Dyslipidemia and SARS-CoV-2 spike antibody titres after the second and third doses of the BNT162b2 vaccine among healthcare workers in Japan.

Abstract

This study aimed to examine the sex-associated differences in the relationship between dyslipidemia and severe acute respiratory syndrome coronavirus 2 (SARS-CoV-2) spike immunoglobulin (Ig)G antibodies among BNT162b2 vaccine recipients. Participants were staff members (aged 21-75years) of a medical and research institution who underwent an anti-SARS-CoV-2 spike IgG antibody test after the second (n=1872) and third doses (n=1075) of the BNT162b2 vaccine. Dyslipidemia was defined as triglyceride level ≥150mg/dl, high-density lipoprotein-cholesterol level <40mg/dl, low-density lipoprotein-cholesterol level ≥140mg/dl, or lipid-lowering medication use.
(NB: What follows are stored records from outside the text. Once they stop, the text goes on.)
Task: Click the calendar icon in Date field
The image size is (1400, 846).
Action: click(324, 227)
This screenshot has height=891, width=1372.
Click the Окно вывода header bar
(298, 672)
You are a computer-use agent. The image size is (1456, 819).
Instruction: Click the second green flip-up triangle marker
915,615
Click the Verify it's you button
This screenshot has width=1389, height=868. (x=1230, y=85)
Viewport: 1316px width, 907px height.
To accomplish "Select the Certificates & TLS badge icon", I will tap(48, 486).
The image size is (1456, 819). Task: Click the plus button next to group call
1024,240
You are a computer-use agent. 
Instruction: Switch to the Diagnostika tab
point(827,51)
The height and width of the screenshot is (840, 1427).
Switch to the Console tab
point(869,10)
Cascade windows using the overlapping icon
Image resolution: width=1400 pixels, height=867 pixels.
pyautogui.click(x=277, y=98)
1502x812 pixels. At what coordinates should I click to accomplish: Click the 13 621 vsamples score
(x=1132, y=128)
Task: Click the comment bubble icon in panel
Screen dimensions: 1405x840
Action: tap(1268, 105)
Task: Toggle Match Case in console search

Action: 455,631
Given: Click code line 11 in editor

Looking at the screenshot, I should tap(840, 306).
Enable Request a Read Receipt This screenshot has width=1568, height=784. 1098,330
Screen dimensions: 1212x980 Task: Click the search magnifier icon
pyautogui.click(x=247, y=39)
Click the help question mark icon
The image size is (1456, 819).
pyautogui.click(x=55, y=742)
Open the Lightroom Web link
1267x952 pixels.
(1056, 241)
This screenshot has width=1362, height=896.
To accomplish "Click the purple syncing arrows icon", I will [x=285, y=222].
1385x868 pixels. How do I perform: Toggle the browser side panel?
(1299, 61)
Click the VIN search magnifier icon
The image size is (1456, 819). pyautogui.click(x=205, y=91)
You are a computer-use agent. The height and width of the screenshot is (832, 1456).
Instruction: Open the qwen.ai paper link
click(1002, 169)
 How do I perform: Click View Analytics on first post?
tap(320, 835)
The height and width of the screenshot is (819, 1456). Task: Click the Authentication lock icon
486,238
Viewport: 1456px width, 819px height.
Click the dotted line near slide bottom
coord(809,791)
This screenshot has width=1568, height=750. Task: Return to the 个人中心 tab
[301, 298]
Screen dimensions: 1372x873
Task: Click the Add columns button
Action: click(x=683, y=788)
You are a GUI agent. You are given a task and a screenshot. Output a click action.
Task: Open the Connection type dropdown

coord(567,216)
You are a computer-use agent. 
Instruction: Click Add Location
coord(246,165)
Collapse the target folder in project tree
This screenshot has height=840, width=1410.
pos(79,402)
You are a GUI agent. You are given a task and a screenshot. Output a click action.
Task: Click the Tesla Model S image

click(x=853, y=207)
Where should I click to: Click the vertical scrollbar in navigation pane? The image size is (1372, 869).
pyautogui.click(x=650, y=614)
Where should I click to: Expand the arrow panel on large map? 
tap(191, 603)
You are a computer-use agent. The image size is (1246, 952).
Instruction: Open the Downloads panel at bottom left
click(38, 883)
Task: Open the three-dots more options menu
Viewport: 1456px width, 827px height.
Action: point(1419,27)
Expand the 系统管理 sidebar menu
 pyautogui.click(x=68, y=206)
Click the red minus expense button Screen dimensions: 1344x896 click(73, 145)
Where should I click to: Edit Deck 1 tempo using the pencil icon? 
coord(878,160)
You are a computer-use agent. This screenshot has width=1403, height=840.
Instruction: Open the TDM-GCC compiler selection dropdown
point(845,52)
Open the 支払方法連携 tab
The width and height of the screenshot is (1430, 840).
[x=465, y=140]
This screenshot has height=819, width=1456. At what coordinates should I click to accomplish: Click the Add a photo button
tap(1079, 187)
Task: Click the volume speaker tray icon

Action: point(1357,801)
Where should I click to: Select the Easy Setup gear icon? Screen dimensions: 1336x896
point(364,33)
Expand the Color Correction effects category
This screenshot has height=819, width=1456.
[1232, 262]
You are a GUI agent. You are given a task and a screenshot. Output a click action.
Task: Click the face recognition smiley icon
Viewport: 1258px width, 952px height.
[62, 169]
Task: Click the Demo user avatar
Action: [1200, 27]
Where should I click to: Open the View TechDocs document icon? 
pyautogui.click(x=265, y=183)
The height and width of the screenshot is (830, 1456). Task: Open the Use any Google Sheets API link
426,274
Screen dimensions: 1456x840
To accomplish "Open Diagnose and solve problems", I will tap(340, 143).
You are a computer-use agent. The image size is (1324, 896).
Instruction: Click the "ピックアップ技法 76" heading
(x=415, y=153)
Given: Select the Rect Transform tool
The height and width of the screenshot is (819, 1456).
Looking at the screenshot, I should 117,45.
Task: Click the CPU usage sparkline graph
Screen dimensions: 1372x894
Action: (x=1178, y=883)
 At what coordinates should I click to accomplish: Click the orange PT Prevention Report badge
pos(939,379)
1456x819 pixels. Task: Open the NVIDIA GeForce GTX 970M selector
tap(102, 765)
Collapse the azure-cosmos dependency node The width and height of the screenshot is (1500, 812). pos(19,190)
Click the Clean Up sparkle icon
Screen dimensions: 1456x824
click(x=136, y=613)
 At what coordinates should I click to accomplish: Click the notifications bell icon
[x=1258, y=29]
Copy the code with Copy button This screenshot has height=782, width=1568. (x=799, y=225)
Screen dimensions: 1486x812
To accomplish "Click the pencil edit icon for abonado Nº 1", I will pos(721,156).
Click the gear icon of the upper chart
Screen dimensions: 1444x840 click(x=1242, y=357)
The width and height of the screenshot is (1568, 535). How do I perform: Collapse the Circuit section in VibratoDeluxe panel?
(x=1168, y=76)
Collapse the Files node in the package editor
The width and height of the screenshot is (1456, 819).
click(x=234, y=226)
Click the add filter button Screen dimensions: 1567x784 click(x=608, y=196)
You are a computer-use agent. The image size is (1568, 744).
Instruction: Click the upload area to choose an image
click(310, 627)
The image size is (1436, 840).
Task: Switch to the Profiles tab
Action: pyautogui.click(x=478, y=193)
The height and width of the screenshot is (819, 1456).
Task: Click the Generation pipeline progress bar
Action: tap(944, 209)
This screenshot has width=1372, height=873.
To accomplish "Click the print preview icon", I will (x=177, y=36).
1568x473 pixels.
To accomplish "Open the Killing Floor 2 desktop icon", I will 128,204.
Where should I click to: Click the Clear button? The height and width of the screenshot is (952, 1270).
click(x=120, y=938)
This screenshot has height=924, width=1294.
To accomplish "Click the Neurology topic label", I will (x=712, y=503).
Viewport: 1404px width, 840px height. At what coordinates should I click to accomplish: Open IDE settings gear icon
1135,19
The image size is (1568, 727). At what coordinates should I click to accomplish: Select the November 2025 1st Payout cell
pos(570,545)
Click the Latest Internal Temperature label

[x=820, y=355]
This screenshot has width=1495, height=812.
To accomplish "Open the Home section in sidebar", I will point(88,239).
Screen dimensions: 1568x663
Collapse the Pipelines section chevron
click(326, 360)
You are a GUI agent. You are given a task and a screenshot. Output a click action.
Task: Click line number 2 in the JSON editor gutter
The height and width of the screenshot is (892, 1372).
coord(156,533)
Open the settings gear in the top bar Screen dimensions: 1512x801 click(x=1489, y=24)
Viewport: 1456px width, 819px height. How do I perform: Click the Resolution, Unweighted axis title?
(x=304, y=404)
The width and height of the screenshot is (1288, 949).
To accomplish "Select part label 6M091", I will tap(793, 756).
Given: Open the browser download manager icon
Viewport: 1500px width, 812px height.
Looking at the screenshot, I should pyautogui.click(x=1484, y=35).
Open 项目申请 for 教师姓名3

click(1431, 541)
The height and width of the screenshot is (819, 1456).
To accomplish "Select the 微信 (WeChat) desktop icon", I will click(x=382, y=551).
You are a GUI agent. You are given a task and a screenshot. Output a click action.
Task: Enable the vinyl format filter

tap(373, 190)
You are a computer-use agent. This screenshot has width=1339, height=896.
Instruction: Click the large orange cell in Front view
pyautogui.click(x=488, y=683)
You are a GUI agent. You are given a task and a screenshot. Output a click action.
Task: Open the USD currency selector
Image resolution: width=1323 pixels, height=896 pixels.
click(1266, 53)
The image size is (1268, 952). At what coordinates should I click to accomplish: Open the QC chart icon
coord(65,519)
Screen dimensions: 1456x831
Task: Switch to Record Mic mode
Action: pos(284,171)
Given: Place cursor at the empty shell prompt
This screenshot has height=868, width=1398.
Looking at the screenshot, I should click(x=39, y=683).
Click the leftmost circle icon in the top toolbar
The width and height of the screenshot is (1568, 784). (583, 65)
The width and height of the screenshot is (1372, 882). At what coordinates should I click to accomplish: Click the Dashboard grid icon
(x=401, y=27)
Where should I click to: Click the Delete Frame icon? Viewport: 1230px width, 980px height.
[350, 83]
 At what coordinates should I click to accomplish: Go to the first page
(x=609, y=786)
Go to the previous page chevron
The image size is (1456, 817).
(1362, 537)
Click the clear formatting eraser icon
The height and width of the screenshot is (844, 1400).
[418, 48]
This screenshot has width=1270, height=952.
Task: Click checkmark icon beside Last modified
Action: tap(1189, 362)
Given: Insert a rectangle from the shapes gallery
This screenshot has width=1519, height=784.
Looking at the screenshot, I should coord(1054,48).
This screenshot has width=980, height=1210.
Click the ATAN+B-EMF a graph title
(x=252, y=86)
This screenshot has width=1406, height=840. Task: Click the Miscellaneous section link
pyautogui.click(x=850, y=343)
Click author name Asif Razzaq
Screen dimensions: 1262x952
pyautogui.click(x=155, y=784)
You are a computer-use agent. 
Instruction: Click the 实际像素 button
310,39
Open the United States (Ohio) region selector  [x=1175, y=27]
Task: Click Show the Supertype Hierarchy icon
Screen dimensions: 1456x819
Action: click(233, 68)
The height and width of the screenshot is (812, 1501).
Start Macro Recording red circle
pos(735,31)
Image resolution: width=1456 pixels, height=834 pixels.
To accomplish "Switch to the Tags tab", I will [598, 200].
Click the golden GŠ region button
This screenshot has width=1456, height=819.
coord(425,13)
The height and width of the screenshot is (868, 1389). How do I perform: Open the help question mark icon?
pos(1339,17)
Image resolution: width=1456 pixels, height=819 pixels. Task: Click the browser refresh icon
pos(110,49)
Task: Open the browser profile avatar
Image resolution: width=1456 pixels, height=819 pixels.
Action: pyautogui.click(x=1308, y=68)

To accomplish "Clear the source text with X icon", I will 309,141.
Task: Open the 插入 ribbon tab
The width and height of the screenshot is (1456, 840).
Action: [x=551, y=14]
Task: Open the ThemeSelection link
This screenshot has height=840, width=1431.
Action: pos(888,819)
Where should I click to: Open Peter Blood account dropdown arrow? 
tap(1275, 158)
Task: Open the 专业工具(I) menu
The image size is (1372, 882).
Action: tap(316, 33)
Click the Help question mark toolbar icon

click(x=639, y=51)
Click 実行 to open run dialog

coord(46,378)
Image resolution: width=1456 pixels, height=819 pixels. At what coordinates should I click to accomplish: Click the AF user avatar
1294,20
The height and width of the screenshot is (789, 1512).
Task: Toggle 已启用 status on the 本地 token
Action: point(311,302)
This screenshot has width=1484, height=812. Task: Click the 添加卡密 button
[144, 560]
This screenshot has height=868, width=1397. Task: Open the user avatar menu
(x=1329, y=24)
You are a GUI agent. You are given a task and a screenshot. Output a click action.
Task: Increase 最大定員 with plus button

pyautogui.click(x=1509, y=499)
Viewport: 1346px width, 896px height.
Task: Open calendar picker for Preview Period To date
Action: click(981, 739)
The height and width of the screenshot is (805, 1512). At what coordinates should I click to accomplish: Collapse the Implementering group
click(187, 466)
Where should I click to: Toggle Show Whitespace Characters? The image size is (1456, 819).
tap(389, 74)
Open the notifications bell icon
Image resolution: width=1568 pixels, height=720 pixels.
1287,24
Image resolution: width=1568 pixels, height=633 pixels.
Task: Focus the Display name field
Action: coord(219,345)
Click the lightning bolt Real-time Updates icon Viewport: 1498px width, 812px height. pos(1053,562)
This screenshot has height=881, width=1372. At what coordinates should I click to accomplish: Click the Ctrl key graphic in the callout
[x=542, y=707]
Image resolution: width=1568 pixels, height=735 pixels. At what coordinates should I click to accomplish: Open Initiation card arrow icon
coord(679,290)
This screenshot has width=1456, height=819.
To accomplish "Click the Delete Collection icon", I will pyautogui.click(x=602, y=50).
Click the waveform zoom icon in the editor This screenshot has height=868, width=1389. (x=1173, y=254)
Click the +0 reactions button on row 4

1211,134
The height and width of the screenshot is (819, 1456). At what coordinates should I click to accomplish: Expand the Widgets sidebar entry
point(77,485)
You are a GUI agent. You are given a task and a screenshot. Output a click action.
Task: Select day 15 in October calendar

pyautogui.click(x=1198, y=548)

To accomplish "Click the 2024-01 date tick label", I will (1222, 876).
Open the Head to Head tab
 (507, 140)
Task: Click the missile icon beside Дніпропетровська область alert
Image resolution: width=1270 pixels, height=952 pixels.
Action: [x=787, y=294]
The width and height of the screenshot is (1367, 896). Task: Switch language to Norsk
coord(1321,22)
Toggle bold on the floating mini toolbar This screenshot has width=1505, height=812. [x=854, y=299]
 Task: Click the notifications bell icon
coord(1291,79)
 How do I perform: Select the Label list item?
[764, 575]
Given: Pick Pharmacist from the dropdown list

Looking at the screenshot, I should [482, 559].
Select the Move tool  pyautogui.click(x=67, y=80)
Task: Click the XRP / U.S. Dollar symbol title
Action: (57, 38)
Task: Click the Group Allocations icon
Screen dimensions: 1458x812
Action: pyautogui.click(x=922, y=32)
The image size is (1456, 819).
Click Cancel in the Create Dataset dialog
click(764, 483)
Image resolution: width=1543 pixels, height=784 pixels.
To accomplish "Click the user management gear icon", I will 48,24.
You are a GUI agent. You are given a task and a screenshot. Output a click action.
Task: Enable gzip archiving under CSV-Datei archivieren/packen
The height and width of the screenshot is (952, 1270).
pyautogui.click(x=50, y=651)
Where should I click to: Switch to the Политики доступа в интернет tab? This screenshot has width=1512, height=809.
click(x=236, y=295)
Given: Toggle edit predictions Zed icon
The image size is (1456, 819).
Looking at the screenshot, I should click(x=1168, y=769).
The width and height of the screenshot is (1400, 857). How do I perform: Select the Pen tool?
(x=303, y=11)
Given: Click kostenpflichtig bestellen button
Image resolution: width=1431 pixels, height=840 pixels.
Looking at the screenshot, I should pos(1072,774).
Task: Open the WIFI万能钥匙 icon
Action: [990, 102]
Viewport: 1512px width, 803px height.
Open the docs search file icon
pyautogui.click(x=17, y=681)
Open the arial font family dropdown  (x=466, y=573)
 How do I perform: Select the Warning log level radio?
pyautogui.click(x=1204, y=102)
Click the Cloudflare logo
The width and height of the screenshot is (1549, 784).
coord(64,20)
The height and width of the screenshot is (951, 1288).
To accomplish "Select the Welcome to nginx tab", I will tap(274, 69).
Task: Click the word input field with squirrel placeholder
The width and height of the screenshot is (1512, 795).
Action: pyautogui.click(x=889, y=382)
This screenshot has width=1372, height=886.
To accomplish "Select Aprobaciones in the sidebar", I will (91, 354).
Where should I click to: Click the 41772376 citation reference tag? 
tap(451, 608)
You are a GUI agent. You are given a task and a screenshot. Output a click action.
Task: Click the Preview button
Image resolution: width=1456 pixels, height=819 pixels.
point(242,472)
Multivariable linear regression was used to calculate the ratio of means for SARS-CoV-2 spike IgG titre according to dyslipidemia status. The prevalence of dyslipidemia was 38.0% in men and 19.6% in women. The relationship between dyslipidemia and SARS-CoV-2 spike IgG titres after the second dose differed markedly by sex (P for interaction <0.001). In men, dyslipidemia was associated with significantly lower IgG titres: the ratio of means (95% confidence interval) was 0.82 (0.72-0.93). However, this association disappeared after the third dose (0.96 [0.78-1.18]). Of the dyslipidemia components, hypertriglyceridemia was inversely associated with SARS-CoV-2 spike IgG antibody titre after both the second and third doses (ratio of means: 0.82 [0.70-0.95] and 0.73 [0.56-0.95], respectively). In women, IgG titres did not differ according to dyslipidemia or hypertriglyceridemia status after either dose. These results suggest a detrimental role of hypertriglyceridemia in the humoral immune response to the BNT162b2 vaccine for COVID-19 in men but not in women.